It’s an ambiguous data point which doesn’t reveal much in terms of numbers, nor does it tell us which specific tablet brands moved the needle on the iPad Air launch day. However, it jibes with claims made by other carriers such as AT&T, which yesterday said its Apple tablet activations over the iPad Air launch weekend tripled compared to last Fall’s launch…

Ina Fried, writing for AllThingsD:

T-Mobile said the arrival of the iPad on its network allowed the company to sell more tablets last Friday than it sold during the entire prior quarter.

That’s not really a cold, hard number, but neither is AT&T’s ‘iPad Air activations up 200 percent over last year’s launch’ data point, simply because we don’t exactly know how many iPads AT&T activated on last Fall’s iPad launch weekend.

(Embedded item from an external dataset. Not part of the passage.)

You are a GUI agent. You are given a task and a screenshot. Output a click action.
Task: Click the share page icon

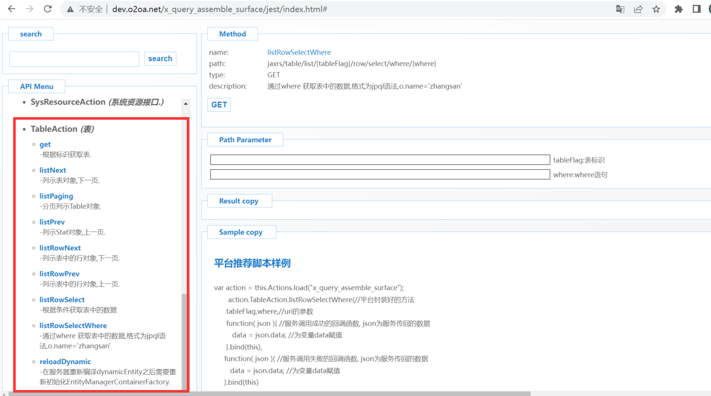pos(638,9)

CEO John Legere shared with Fried he was “very concerned” about the backlash over T-Mobile’s 200MB free deal.

There was a feeling by a small group of people, especially in social media, that it was a bait and switch. I was very concerned.

To his credit, the CEO was quick to admit to making “an executional mistake” which may have unintentionally misled some folks into thinking that everyone gets 200MB of free LTE data, no strings attached.

As iDB explained, the carrier’s initiative basically boils down to new vs. existing customers. Those who bought their iPad on T-Mobile full price – that is, unsubsidized – instantly receive 200MB of free LTE data per month without having to sign up for an additional plan. Likewise, T-Mobile’s paying phone customers can claim the free upgrade anytime.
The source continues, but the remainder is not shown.